[WHAT TO PRODUCE] Can you reproduce, word for word, the records below between the line holding "Where should I click to: Select the 异常发票统计表" and the line holding "coord(265,366)", inclusive?

[RECORDS FOR THIS EXERCISE]
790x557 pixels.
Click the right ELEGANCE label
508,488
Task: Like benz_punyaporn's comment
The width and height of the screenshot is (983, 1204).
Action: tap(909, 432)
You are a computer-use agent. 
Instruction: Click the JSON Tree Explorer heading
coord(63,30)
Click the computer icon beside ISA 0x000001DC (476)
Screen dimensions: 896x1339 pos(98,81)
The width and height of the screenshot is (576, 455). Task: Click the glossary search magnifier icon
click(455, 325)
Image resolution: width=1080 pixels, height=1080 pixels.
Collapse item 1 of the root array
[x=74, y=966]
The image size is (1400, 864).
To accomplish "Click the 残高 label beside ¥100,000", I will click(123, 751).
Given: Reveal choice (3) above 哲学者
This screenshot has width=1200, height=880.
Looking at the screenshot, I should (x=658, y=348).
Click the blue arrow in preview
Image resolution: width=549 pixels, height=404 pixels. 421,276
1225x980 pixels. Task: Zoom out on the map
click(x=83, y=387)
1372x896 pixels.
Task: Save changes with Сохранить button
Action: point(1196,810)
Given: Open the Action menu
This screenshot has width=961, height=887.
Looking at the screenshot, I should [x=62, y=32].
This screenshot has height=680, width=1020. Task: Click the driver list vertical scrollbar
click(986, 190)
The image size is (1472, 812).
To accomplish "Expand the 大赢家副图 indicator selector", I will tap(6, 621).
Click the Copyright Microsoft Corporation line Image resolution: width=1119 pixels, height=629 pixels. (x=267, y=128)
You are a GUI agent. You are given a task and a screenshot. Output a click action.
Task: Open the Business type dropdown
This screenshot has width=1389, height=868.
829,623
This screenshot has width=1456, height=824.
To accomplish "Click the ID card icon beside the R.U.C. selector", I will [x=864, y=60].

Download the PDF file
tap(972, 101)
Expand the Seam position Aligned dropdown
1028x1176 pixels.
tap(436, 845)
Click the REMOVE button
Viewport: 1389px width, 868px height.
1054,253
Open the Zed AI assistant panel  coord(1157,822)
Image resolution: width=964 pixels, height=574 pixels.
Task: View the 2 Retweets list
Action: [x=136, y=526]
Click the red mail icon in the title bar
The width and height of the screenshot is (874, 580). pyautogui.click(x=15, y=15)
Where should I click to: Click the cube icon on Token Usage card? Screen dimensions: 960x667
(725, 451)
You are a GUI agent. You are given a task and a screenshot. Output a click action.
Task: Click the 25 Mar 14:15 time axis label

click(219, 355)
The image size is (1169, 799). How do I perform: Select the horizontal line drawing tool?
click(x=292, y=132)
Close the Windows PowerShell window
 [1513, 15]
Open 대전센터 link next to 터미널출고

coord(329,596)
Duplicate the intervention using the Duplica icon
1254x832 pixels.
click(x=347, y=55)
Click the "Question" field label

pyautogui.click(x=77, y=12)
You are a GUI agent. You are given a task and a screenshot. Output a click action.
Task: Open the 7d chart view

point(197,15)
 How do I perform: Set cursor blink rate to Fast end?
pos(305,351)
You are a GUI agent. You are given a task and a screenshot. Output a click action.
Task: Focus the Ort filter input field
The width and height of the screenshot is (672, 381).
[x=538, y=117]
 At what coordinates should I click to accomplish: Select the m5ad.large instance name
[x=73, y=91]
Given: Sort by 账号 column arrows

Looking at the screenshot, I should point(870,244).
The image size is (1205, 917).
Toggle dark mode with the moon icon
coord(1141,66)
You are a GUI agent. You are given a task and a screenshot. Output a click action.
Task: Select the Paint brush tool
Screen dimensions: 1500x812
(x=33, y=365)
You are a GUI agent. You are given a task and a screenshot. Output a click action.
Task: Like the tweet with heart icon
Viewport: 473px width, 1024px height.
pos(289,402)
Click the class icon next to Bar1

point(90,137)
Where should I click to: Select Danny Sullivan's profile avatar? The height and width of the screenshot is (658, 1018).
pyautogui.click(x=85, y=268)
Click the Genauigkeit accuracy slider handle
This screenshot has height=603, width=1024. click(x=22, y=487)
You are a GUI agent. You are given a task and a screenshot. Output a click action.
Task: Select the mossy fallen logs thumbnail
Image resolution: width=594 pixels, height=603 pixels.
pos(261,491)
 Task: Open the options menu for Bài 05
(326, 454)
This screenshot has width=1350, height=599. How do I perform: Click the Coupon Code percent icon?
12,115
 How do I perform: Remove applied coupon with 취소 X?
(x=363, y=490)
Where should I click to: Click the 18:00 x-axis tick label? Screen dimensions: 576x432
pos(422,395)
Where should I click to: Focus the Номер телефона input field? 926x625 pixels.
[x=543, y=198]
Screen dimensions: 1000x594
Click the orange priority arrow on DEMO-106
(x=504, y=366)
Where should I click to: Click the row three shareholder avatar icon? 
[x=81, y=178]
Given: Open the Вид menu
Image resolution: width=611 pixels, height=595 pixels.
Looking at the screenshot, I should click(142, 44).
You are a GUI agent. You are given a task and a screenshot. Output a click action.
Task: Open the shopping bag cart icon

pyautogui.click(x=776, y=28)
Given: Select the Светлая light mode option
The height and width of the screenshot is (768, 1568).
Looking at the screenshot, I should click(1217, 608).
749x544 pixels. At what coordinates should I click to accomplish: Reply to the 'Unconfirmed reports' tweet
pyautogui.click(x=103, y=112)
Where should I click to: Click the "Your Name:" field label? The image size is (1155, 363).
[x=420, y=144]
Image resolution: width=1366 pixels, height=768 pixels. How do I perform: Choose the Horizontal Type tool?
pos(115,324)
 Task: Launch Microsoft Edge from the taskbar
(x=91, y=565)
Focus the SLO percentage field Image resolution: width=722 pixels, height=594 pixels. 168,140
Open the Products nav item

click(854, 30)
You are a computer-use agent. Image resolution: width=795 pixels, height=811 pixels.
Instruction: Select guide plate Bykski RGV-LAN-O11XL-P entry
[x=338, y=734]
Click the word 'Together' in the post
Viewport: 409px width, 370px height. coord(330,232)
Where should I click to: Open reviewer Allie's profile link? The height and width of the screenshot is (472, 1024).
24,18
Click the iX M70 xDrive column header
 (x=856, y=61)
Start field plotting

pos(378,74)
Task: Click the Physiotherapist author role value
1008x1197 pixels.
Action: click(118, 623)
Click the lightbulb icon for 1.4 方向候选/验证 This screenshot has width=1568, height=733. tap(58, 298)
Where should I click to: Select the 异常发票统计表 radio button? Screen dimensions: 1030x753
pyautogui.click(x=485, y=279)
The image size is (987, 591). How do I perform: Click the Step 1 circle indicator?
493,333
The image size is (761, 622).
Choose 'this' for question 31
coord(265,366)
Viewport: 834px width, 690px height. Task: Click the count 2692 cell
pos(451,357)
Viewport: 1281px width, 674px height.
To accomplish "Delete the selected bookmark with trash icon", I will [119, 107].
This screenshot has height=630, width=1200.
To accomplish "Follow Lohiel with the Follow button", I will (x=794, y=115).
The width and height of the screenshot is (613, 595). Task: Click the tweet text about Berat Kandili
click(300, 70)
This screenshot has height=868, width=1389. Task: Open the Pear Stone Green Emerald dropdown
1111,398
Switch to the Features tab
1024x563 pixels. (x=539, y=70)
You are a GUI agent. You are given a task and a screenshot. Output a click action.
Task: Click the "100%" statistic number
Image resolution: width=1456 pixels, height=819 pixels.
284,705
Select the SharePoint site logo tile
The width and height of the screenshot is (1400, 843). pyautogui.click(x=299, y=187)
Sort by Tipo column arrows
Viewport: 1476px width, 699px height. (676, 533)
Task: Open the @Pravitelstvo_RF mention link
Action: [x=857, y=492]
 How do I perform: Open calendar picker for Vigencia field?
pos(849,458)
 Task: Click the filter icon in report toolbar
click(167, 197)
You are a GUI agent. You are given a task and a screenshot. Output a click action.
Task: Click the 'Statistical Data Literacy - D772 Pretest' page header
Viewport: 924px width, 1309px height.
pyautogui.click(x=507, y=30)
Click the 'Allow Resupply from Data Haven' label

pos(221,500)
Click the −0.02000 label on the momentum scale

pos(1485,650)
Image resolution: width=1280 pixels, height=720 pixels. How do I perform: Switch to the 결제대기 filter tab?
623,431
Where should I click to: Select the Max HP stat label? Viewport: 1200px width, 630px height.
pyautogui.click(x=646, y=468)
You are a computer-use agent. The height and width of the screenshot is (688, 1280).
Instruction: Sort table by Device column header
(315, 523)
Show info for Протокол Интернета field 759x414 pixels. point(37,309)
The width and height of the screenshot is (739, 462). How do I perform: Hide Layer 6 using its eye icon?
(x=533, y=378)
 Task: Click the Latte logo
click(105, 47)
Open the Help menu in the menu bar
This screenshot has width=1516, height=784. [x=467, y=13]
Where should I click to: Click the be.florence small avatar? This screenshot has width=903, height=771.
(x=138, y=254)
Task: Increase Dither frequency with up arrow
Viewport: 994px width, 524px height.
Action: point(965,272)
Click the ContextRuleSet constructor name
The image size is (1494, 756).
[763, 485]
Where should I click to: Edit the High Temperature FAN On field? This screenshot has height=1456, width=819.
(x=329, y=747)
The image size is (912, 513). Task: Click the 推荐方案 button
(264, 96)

[SOLUTION]
Where should I click to: Select the 异常发票统计表 radio button? Screen dimensions: 1030x753
pyautogui.click(x=485, y=279)
The image size is (987, 591). How do I perform: Click the Step 1 circle indicator?
493,333
The image size is (761, 622).
Choose 'this' for question 31
coord(265,366)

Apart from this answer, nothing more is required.